1. Die Beklagte wird unter Abänderung des Bescheides vom 02.03.2011 in der Gestalt des Widerspruchsbescheides vom 23.05.2011 verurteilt, der Klägerin weitere 1.383,54 Euro Insolvenzgeld zu gewähren.

2. Die Beklagte trägt die Kosten des Verfahrens.

3. Der Streitwert wird auf 1.383,54 Euro festgesetzt.

 

Tatbestand

Die Beteiligten streiten um die Höhe des der Klägerin aus abgetretenem Recht zustehenden Insolvenzgeldes nach dem Dritten Buch Sozialgesetzbuch (SGB III).

Die Arbeitnehmerinnen C. F., S. B. und M. E. waren im Jahr 2010 bei der Fa. R. S. GmbH (im Folgenden: Schuldnerin) beschäftigt.
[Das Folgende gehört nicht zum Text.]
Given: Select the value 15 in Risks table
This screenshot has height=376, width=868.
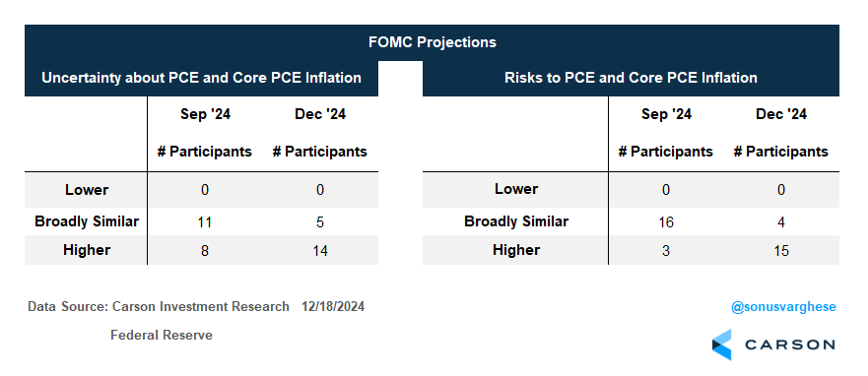Looking at the screenshot, I should (x=781, y=251).
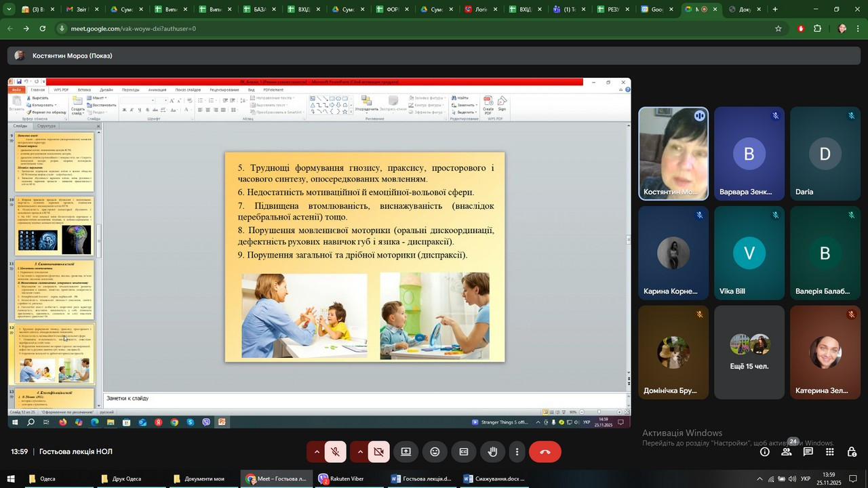
Task: Toggle closed captions
Action: click(464, 451)
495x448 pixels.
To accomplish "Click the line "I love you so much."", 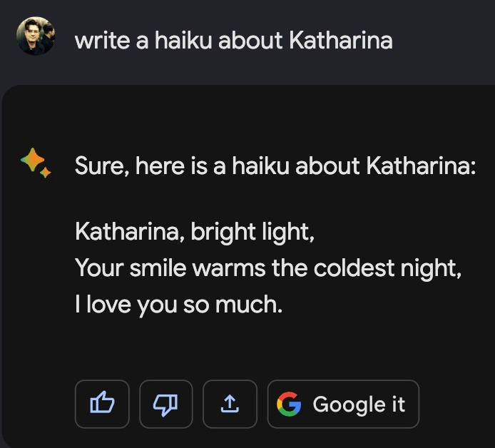I will tap(178, 305).
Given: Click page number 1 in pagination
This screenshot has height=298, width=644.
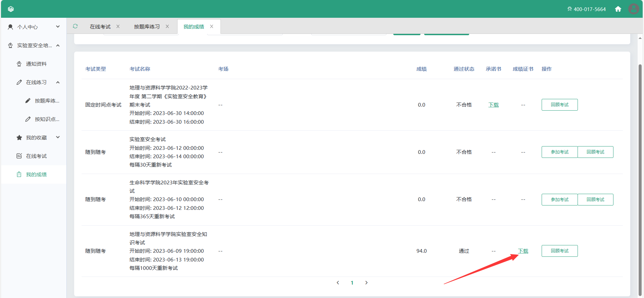Looking at the screenshot, I should (x=352, y=283).

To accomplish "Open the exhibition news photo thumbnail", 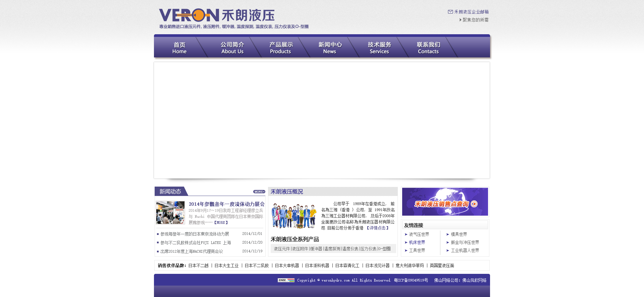I will pos(170,212).
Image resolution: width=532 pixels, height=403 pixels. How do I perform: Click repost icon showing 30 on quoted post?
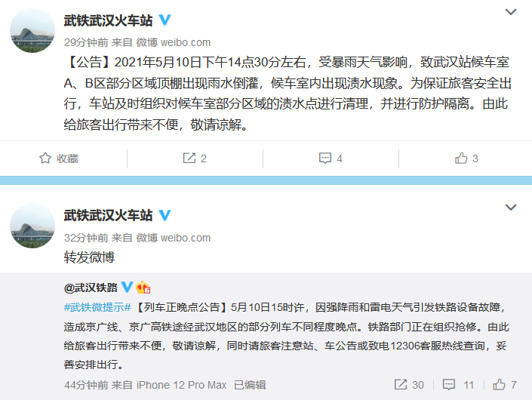click(x=401, y=384)

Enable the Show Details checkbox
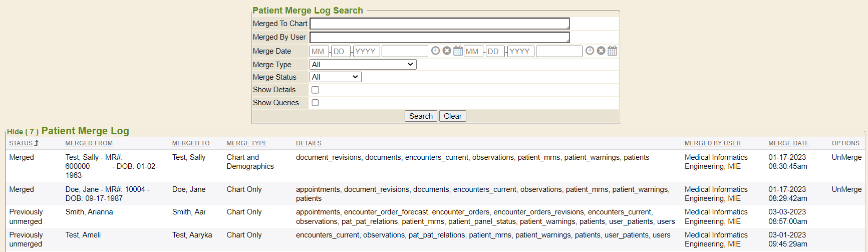315,90
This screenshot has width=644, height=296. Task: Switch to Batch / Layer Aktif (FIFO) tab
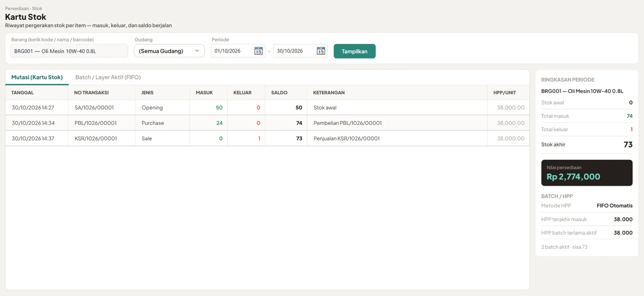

Da ihr Arbeitseinkommen nicht zur Deckung ihres Lebensunterhalts ausreichte, bezogen sie zugleich von den beiden Beigeladenen ergänzend Arbeitslosengeld II nach dem Zweiten Buch Sozialgesetzbuch (SGB II). Über das Vermögen der Schuldnerin wurde mit Beschluss des Amtsgerichts Charlottenburg vom 03.09.2010 die vorläufige Insolvenzverwaltung angeordnet (Az. 36r IN 3958/10). Der vorläufige Insolvenzverwalter beantragte kurz danach namens der klagenden Bank bei der Beklagten die Zustimmung zur Vorfinanzierung des Arbeitsentgeltes für die 96 Mitarbeiter der Schuldnerin gem. § 188 Abs. 4 SGB III a. F., um die Fortführung des Geschäftbetriebs zu ermöglichen. Die Beklagte erteilte diese Zustimmung für die Monate August bis Oktober 2010. Die klagende Bank und die Schuldnerin, vertreten durch den Insolvenzverwalter, schlossen einen Vertrag über den Ankauf und die Abtretung von Ansprüchen auf Arbeitsentgelt für die Zeit 01.08.2010-30.10.2010. Die betroffenen Arbeitnehmer stimmten diesem Vertrag durch gesonderte Formularerklärungen für die einzelnen Monate zu. Als Gegenleistung für die Abtretung ihrer Lohnansprüche erhielten die Arbeitnehmer dank der Vorfinanzierung der Klägerin laufende Zahlungen in Höhe ihrer monatlichen Nettoentgelte.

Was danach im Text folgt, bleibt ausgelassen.